The study of natural language, as done by computer programs. Typically, this means a program trying to understand English (or French, or any other natural language) typed or spoken by a person. This field is also known as Natural Language Processing (NLP), a term that emphasizes the engineering aspect of computational linguistics.
Examples of NLP systems include computer programs that automatically
- translate text from Japanese to English (machine translation)
- answer a plain English question with succinct information extracted from large collections of documents
- summarize a newspaper article
There are several problems in getting programs to understand natural language. Many of these are due to the ambiguity in the language:
- word boundary detection: in spoken language, there are no gaps between words; where to place the word boundary often depends on what choice makes the most sense gramatically and given the context.

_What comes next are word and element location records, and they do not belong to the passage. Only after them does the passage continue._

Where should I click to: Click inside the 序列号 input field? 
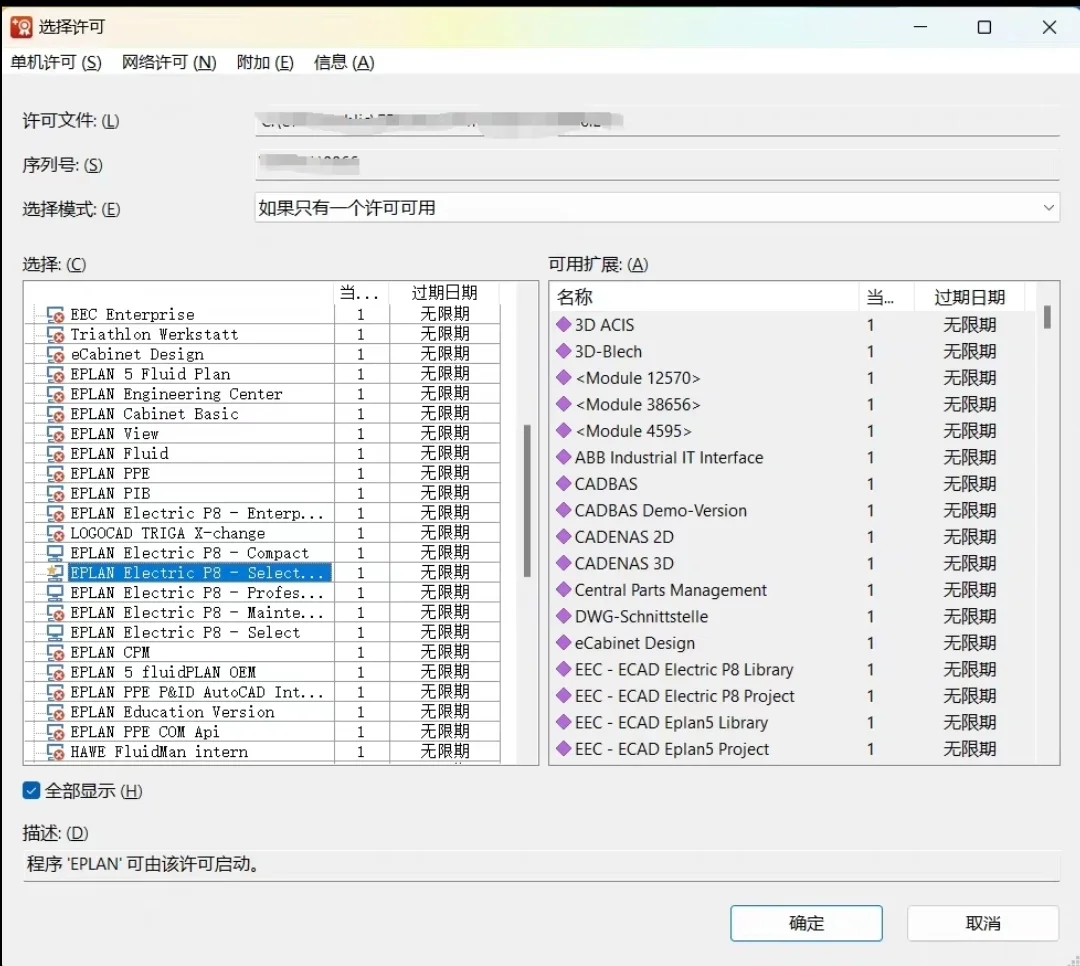coord(650,164)
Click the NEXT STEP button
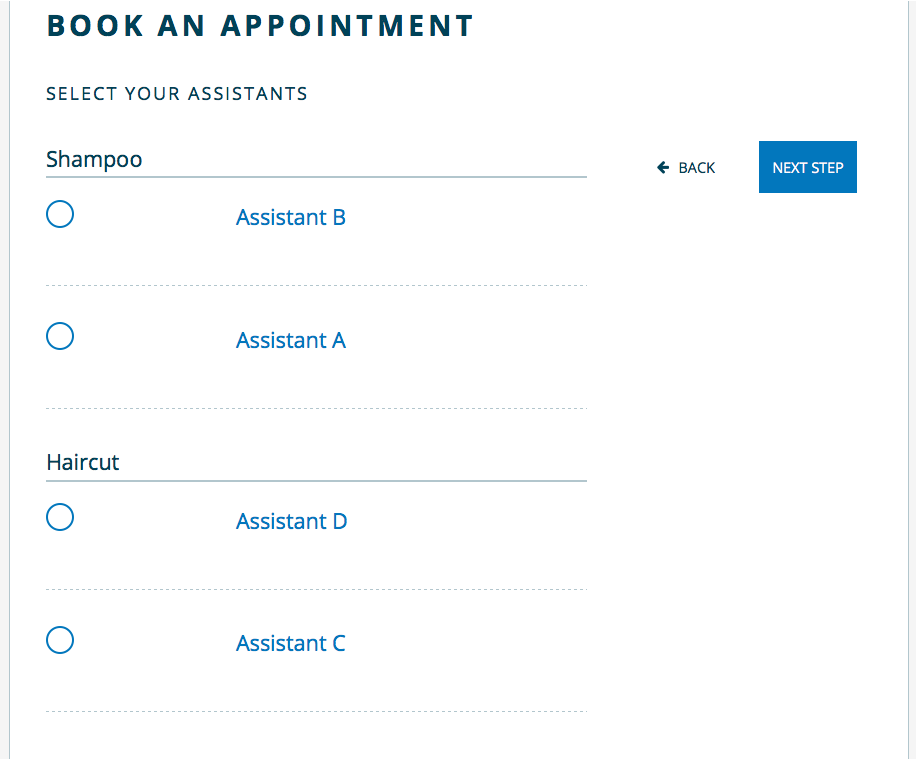Image resolution: width=916 pixels, height=759 pixels. pyautogui.click(x=807, y=167)
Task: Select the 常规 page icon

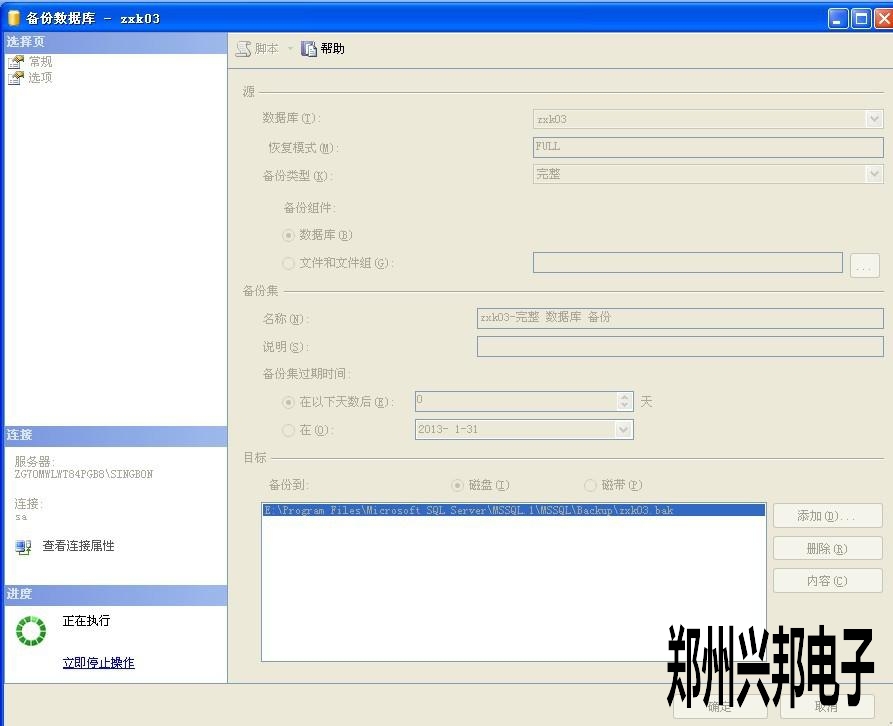Action: pos(16,62)
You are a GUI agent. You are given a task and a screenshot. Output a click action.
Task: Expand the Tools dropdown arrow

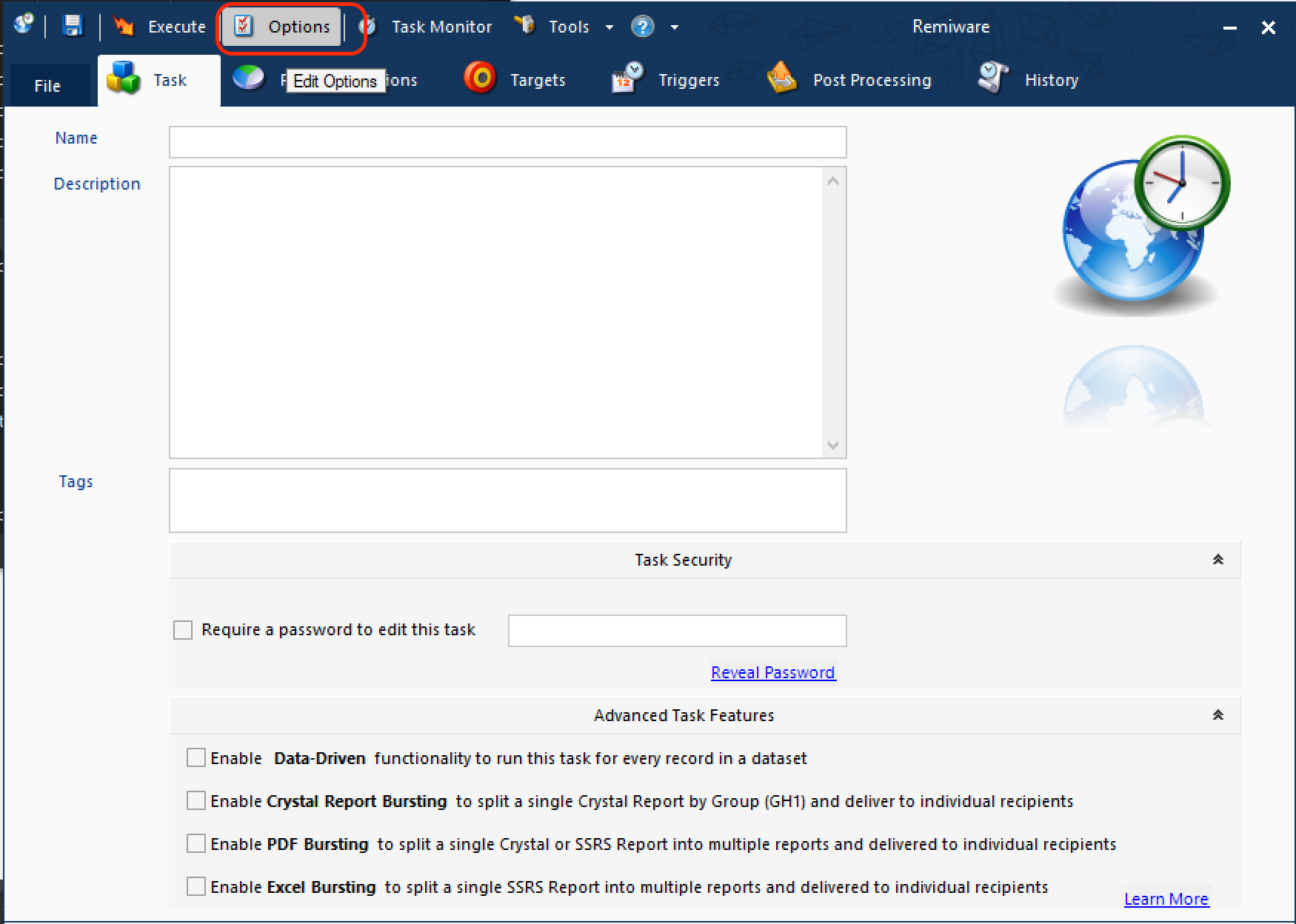pos(609,27)
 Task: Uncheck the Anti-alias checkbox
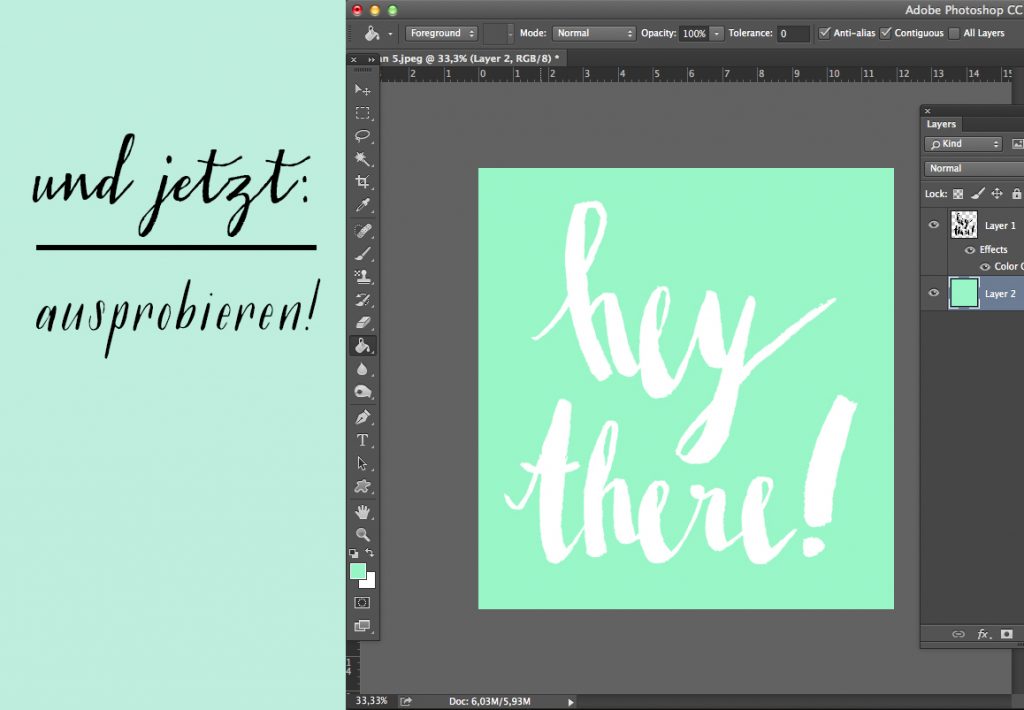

- word sense disambiguation: the same word can have several different meanings; we have to select the meaning which makes the most sense in context
- syntactic ambiguity: the grammar for natural languages is not unambiguous, i.e. there are often multiple possible parse trees for a given sentence. choosing the correct one requires semantic information
- speech acts and plans: sentences often don't mean what they literally mean; for instance the correct answer to "can you pass the salt?" is to pass the salt, not say "yes". or again, if a class was not offered last year, the correct answer to the question "how many students failed the class last year?" is "the class was not offered last year", not "none".
- computational linguistics is the scientific study of language from a computational perspective. Computational linguists are interested in providing computational models of various kinds of linguistic phenomena.